*TASK OBJECTIVE*.
Please copy the data below line for line, with no changes.

Data for locating words and elements
· · · ·
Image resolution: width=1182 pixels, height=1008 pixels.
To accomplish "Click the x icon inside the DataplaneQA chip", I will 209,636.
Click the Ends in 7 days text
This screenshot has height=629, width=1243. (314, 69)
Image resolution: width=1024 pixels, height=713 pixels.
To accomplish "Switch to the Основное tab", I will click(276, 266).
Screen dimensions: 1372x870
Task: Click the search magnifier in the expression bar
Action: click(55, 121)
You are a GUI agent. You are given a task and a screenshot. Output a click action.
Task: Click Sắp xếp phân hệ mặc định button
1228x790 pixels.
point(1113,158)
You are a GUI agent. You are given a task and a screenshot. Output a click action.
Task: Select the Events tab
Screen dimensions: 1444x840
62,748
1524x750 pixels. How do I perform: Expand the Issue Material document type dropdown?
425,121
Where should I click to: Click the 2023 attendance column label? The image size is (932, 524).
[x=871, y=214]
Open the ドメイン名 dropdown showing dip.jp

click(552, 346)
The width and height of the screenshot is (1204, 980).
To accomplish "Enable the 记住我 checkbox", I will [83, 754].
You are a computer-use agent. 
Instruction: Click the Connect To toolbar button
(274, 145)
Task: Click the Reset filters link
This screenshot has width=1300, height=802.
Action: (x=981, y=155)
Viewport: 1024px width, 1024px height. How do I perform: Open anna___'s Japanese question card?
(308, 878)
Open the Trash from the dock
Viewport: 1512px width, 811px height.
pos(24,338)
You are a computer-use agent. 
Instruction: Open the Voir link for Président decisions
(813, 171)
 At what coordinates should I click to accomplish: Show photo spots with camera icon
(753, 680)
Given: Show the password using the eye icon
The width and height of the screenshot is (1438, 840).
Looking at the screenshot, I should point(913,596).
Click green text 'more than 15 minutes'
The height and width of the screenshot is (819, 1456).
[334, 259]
· · · ·
*THE ANSWER*.
Image resolution: width=1182 pixels, height=1008 pixels.
To accomplish "Click the x icon inside the DataplaneQA chip", I will 209,636.
Click the Ends in 7 days text
This screenshot has height=629, width=1243. (314, 69)
Image resolution: width=1024 pixels, height=713 pixels.
To accomplish "Switch to the Основное tab", I will click(276, 266).
Screen dimensions: 1372x870
Task: Click the search magnifier in the expression bar
Action: click(55, 121)
You are a GUI agent. You are given a task and a screenshot. Output a click action.
Task: Click Sắp xếp phân hệ mặc định button
1228x790 pixels.
point(1113,158)
You are a GUI agent. You are given a task and a screenshot. Output a click action.
Task: Select the Events tab
Screen dimensions: 1444x840
62,748
1524x750 pixels. How do I perform: Expand the Issue Material document type dropdown?
425,121
Where should I click to: Click the 2023 attendance column label? The image size is (932, 524).
[x=871, y=214]
Open the ドメイン名 dropdown showing dip.jp

click(552, 346)
The width and height of the screenshot is (1204, 980).
To accomplish "Enable the 记住我 checkbox", I will [83, 754].
You are a computer-use agent. 
Instruction: Click the Connect To toolbar button
(274, 145)
Task: Click the Reset filters link
This screenshot has width=1300, height=802.
Action: (x=981, y=155)
Viewport: 1024px width, 1024px height. How do I perform: Open anna___'s Japanese question card?
(308, 878)
Open the Trash from the dock
Viewport: 1512px width, 811px height.
pos(24,338)
You are a computer-use agent. 
Instruction: Open the Voir link for Président decisions
(813, 171)
 At what coordinates should I click to accomplish: Show photo spots with camera icon
(753, 680)
Given: Show the password using the eye icon
The width and height of the screenshot is (1438, 840).
Looking at the screenshot, I should point(913,596).
Click green text 'more than 15 minutes'
The height and width of the screenshot is (819, 1456).
[334, 259]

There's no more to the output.